Written task —
Print every item below verbatim, keeping each line unchanged.

Available records —
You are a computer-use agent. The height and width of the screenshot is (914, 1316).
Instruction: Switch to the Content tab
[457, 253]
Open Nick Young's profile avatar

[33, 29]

Answer to the exercise —
You are a computer-use agent. The height and width of the screenshot is (914, 1316).
Instruction: Switch to the Content tab
[457, 253]
Open Nick Young's profile avatar

[33, 29]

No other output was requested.